• _Work task_: Please print the whole listing below exactly as it stands.

• _Dataset content_:
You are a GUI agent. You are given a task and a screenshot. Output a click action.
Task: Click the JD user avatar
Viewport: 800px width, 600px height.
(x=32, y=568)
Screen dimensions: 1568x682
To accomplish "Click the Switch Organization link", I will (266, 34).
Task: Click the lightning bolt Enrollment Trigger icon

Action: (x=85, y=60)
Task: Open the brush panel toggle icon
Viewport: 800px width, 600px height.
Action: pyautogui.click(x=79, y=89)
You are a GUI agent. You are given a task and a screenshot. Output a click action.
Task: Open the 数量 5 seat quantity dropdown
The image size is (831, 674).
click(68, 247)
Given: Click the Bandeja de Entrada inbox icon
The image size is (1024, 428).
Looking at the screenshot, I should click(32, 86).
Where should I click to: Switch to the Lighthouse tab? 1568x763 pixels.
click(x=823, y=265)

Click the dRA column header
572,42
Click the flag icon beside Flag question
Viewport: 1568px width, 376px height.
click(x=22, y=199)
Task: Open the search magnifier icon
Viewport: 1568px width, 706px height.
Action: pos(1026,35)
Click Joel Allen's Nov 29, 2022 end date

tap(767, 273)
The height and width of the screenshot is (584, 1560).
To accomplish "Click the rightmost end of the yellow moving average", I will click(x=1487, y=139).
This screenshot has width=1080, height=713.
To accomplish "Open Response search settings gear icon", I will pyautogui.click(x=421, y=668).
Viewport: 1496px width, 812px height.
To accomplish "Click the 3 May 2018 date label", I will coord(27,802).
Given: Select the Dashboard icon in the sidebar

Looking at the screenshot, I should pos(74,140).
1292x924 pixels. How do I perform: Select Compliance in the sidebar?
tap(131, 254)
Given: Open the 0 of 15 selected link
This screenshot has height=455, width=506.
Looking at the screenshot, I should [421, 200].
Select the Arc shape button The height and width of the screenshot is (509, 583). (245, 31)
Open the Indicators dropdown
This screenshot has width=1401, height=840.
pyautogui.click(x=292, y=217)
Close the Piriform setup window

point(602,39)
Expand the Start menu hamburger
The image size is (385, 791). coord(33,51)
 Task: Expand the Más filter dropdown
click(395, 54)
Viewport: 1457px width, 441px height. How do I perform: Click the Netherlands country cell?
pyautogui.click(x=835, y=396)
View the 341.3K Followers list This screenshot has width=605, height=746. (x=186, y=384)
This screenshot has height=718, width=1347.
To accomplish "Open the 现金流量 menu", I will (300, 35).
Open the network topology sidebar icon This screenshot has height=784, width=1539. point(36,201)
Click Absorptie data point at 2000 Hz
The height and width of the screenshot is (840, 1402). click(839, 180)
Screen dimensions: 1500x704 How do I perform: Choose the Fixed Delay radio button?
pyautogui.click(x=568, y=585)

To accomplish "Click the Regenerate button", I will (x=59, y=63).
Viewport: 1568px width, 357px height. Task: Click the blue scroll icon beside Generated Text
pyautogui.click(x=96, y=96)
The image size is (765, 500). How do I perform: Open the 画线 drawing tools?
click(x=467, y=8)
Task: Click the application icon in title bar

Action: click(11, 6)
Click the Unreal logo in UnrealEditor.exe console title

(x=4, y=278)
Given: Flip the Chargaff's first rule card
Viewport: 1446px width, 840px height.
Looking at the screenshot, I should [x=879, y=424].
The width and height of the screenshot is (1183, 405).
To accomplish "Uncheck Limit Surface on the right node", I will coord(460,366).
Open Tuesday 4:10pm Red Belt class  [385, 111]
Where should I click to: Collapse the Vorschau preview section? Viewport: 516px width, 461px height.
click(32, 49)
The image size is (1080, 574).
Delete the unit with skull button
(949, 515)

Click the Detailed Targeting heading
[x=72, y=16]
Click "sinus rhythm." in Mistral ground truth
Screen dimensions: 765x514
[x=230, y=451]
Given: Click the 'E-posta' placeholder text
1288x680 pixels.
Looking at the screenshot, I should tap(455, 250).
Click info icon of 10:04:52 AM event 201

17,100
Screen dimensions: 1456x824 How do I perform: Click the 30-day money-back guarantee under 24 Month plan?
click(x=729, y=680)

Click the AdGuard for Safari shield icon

• _Output below_:
You are a GUI agent. You are given a task and a screenshot. Output a click action.
Task: Click the JD user avatar
Viewport: 800px width, 600px height.
(x=32, y=568)
Screen dimensions: 1568x682
To accomplish "Click the Switch Organization link", I will (266, 34).
Task: Click the lightning bolt Enrollment Trigger icon

Action: (x=85, y=60)
Task: Open the brush panel toggle icon
Viewport: 800px width, 600px height.
Action: pyautogui.click(x=79, y=89)
You are a GUI agent. You are given a task and a screenshot. Output a click action.
Task: Open the 数量 5 seat quantity dropdown
The image size is (831, 674).
click(68, 247)
Given: Click the Bandeja de Entrada inbox icon
The image size is (1024, 428).
Looking at the screenshot, I should click(32, 86).
Where should I click to: Switch to the Lighthouse tab? 1568x763 pixels.
click(x=823, y=265)

Click the dRA column header
572,42
Click the flag icon beside Flag question
Viewport: 1568px width, 376px height.
click(x=22, y=199)
Task: Open the search magnifier icon
Viewport: 1568px width, 706px height.
Action: pos(1026,35)
Click Joel Allen's Nov 29, 2022 end date

tap(767, 273)
The height and width of the screenshot is (584, 1560).
To accomplish "Click the rightmost end of the yellow moving average", I will click(x=1487, y=139).
This screenshot has width=1080, height=713.
To accomplish "Open Response search settings gear icon", I will pyautogui.click(x=421, y=668).
Viewport: 1496px width, 812px height.
To accomplish "Click the 3 May 2018 date label", I will coord(27,802).
Given: Select the Dashboard icon in the sidebar

Looking at the screenshot, I should pos(74,140).
1292x924 pixels. How do I perform: Select Compliance in the sidebar?
tap(131, 254)
Given: Open the 0 of 15 selected link
This screenshot has height=455, width=506.
Looking at the screenshot, I should [421, 200].
Select the Arc shape button The height and width of the screenshot is (509, 583). (245, 31)
Open the Indicators dropdown
This screenshot has width=1401, height=840.
pyautogui.click(x=292, y=217)
Close the Piriform setup window

point(602,39)
Expand the Start menu hamburger
The image size is (385, 791). coord(33,51)
 Task: Expand the Más filter dropdown
click(395, 54)
Viewport: 1457px width, 441px height. How do I perform: Click the Netherlands country cell?
pyautogui.click(x=835, y=396)
View the 341.3K Followers list This screenshot has width=605, height=746. (x=186, y=384)
This screenshot has height=718, width=1347.
To accomplish "Open the 现金流量 menu", I will (300, 35).
Open the network topology sidebar icon This screenshot has height=784, width=1539. point(36,201)
Click Absorptie data point at 2000 Hz
The height and width of the screenshot is (840, 1402). click(839, 180)
Screen dimensions: 1500x704 How do I perform: Choose the Fixed Delay radio button?
pyautogui.click(x=568, y=585)

To accomplish "Click the Regenerate button", I will (x=59, y=63).
Viewport: 1568px width, 357px height. Task: Click the blue scroll icon beside Generated Text
pyautogui.click(x=96, y=96)
The image size is (765, 500). How do I perform: Open the 画线 drawing tools?
click(x=467, y=8)
Task: Click the application icon in title bar

Action: click(11, 6)
Click the Unreal logo in UnrealEditor.exe console title

(x=4, y=278)
Given: Flip the Chargaff's first rule card
Viewport: 1446px width, 840px height.
Looking at the screenshot, I should [x=879, y=424].
The width and height of the screenshot is (1183, 405).
To accomplish "Uncheck Limit Surface on the right node", I will coord(460,366).
Open Tuesday 4:10pm Red Belt class  [385, 111]
Where should I click to: Collapse the Vorschau preview section? Viewport: 516px width, 461px height.
click(32, 49)
The image size is (1080, 574).
Delete the unit with skull button
(949, 515)

Click the Detailed Targeting heading
[x=72, y=16]
Click "sinus rhythm." in Mistral ground truth
Screen dimensions: 765x514
[x=230, y=451]
Given: Click the 'E-posta' placeholder text
1288x680 pixels.
Looking at the screenshot, I should tap(455, 250).
Click info icon of 10:04:52 AM event 201

17,100
Screen dimensions: 1456x824 How do I perform: Click the 30-day money-back guarantee under 24 Month plan?
click(x=729, y=680)

Click the AdGuard for Safari shield icon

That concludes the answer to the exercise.